Overview
EventBus might have produced a page_change event that got lost somewhere along the pipeline: EventBus -> EventGate -> kafka -> flink enrichment -> kafka -> gobblin -> hdfs. From a reconciliation mechanism, we can find out basic details about events that we missed. These basic details include at least (wiki_db, revision_id). Different mechanisms might be able to get us more, but let's abstract from that and call this the missed event basic info.
Consumers of the page_content_change and page_change events would like to know about these missed events in a separate topic.

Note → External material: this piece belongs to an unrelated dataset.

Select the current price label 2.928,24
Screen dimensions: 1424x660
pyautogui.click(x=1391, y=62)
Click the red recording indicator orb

So what we would like to build here is something that gives us valid page_change and page_content_change events in response to missed event basic info.
First Approach
In a recent meeting we reached consensus to try the following:
(for reference, the page change schema)
- In the EventBus repository we build new MediaWiki REST API endpoints that have one or more of the following signatures (the output is always in JSON format not a produced event here):
- missed event basic info -> page_change
- missed event basic info -> page_content_change
- missed event basic info -> page_change + page_content_change
- Array[missed event basic info] -> Array[page_change]
- Array[missed event basic info] -> Array[page_content_change]

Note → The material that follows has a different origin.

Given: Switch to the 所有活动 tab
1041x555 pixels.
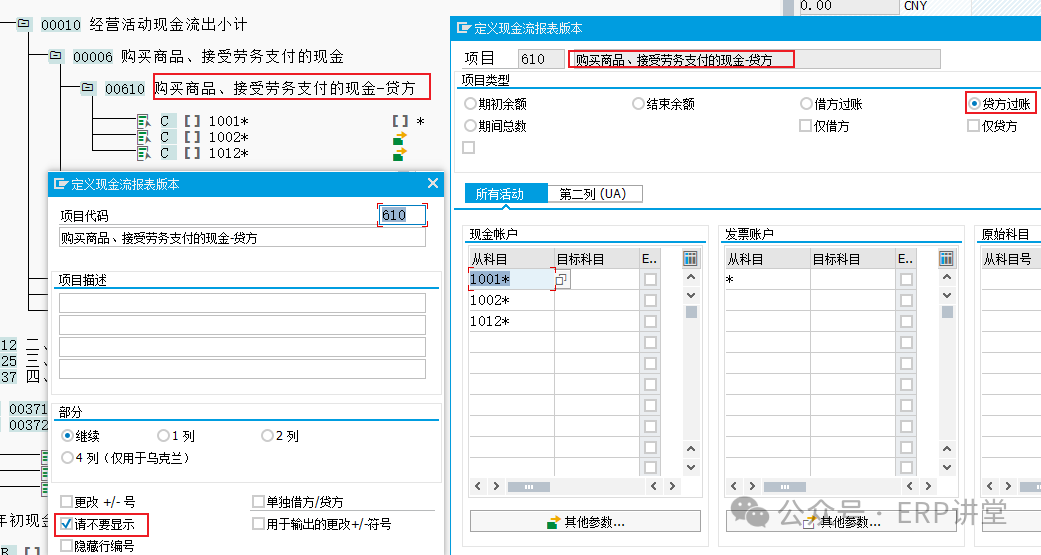Looking at the screenshot, I should 499,194.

- Array[missed event basic info] -> Array[page_change + page_content_change]
- We test these endpoints and adjust the following to maximize performance:
- missed event basic info: is this just (wiki_db, revision_id) or does MW benefit in performance if we pass more stuff, such as the page id? This will come down to how we use indices and what queries the MW PHP api is performing on Maria DB.
- return value. As far as we can see right now, the main question here is do we return page_content_change at the same time or separately? This will come down to how much more expensive it is to fetch the content than just the basic metadata for page_change. And not just for a one-off query but also for batch queries and for possible throughput with either approach.
Other questions
- From T368176, we note that a bad day could yield ~50,000 revisions that are missing. So we need to figure out what a reasonable max size per request should be. That is, what is the cost per revision emit to EventBus? Will the client wait or will EventBus return right away and work on the request async?
- If async, do we need state? Will the API return an ID so that we can track progress? Or should we keep it simple?
- Considerations regarding running as an extension to MediaWiki that I have no idea of? For example: I'd like this API to be a global endpoint rather than per wiki. Is that possible?